Il y a beaucoup d’optimisme dans les quelque 160 images retenues pour le Ratskeller et le livre. Elles datent des années 1970, 1980 et 1990 essentiellement, et on y suit les concours de beauté, les starlettes de la culture pop, les artistes, les enfants ou encore les hommes et femmes politiques. Assemblées à peu près thématiquement, avec certaines images, les plus mélancoliques, tirées en très grand format, les photos documentent la beauté du quotidien et le charme suranné de l’anecdotique. Les mises en scène publicitaires de voitures de l’époque n’ont d’intérêt que parce que ce design carré nous semble tellement dépassé ; les photos de compétitions sportives ne nous touchent que parce que ces vêtements semblent si démodés et ces autres portraits de stars de RTL comme Désirée Nosbusch ou Camillo Felgen, nous rappellent notre enfance ou jeunesse. Mais les photos qui touchent le plus sont les reportages sociaux dans les faubourgs alors encore très pauvres de la ville, que Roger Manderscheid avait si pertinemment désignés comme « ceux d’en bas » par opposition à « ceux d’en haut » (soit ceux qui ont le pouvoir et l’argent habitant la ville haute), dans son film stille tage in luxemburg (1973). Sur ces photos, majoritairement issues d’une série réalisée avec le journaliste Romain Durlet (Mir Kanner, voir en bas), on voit les appartements surpeuplés et équipés très rudimentairement, les façades décrépies, les tags autour de l’immigration (rares à l’époque) ou les enfants jouant avec peu dans la rue.

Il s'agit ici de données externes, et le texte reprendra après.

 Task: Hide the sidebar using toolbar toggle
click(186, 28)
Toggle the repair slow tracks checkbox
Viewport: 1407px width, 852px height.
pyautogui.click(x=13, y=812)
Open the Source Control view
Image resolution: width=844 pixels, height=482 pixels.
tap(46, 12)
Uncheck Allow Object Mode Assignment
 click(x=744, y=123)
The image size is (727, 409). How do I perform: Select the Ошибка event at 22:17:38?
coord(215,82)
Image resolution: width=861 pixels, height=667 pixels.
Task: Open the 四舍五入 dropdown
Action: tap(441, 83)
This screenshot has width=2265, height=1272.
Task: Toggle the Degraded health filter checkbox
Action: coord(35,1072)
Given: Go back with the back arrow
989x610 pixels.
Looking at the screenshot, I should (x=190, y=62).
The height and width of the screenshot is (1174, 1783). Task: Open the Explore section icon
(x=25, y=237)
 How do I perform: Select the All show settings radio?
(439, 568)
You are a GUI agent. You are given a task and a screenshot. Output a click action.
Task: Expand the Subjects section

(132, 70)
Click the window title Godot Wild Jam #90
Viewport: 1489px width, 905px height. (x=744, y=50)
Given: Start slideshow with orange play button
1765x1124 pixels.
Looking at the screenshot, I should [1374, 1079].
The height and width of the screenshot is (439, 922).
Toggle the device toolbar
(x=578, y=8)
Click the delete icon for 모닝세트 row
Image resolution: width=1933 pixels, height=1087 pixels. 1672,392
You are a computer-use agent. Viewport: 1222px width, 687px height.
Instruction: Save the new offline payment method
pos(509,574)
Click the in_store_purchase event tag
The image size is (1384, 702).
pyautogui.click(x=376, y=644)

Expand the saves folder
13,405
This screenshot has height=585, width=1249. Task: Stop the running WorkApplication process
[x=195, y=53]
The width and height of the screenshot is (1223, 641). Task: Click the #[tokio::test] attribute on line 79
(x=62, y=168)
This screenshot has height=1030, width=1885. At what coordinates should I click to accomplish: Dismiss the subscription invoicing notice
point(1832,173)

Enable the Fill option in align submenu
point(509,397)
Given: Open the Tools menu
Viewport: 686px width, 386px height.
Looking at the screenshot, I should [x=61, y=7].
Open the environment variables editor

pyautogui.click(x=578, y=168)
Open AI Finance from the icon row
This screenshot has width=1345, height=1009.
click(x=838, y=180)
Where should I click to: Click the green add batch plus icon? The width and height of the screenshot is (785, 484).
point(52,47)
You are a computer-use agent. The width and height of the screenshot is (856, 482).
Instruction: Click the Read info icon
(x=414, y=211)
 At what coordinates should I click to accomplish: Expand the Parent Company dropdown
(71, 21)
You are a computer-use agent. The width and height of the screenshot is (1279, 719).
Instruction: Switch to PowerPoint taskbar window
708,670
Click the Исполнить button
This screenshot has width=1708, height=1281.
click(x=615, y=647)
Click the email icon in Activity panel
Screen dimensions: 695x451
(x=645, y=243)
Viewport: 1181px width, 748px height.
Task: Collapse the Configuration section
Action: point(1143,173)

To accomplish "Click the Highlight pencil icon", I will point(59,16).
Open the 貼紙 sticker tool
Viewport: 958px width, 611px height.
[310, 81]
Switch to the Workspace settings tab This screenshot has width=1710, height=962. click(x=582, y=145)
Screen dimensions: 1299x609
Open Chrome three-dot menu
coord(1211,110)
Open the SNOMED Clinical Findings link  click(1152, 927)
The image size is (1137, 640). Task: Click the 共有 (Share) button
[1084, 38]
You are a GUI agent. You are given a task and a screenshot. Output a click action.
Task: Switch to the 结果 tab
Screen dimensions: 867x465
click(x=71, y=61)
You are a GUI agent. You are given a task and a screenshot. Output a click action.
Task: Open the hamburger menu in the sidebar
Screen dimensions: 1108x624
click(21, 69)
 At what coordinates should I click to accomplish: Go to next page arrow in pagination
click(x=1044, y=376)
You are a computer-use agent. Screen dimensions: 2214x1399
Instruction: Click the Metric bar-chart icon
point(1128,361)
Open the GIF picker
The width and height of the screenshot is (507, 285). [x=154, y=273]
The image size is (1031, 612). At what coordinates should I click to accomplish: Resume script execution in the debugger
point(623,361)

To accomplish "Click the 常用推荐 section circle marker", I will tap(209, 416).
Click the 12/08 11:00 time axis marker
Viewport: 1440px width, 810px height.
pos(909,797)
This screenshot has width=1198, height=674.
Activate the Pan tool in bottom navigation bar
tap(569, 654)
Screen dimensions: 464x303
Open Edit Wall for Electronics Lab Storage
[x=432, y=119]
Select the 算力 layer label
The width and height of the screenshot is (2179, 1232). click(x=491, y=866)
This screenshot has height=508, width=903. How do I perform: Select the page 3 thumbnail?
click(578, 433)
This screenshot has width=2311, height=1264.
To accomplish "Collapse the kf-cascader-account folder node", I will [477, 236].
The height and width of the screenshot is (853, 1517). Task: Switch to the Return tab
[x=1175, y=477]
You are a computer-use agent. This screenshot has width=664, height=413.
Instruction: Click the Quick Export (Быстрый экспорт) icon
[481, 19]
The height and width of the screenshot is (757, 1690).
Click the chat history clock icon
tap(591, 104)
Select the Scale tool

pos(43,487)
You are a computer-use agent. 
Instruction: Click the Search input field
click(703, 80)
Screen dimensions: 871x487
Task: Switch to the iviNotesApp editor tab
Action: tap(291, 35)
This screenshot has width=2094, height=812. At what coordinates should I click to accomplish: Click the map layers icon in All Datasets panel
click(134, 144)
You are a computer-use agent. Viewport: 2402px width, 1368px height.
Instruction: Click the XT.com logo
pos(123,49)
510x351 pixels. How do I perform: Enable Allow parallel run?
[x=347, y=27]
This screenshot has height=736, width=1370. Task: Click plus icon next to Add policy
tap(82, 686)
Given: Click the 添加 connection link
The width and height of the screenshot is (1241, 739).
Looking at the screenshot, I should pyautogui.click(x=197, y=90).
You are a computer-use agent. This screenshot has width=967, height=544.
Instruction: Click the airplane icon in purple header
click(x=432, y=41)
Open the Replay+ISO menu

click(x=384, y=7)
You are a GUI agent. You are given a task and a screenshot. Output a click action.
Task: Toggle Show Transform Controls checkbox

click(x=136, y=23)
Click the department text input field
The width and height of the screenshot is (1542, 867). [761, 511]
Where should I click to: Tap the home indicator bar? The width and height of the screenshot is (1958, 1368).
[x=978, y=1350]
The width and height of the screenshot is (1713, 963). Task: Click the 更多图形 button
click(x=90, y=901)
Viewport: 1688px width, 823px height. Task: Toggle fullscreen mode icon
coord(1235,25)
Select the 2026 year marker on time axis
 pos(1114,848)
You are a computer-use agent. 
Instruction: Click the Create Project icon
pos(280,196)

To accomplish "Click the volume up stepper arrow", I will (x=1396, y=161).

Malheureusement, la Photothèque se borne à montrer les photos, et si Paul Bertemes écrit une introduction très personnelle au livre rendant hommage à son ami de longue date, on n’apprend les détails sur la vie de Jochen Herling, son parcours et ses ambitions de photographe que dans la biographie publiée à compte d’auteur et écrite par Josiane Kartheiser, Jochen Herling – Von Braunschweig nach Luxemburg. Pour les prochaines expositions de la Photothèque, il serait judicieux de mieux contextualiser les photos, en expliquant les conditions économico-politiques de leur réalisation et de les montrer par exemple aussi dans leur support original – un reportage photo dans la presse magazine a d’autres contraintes, d’autres strates aussi que le seul effet de la composition de l’image, du contraste ou du moment documenté.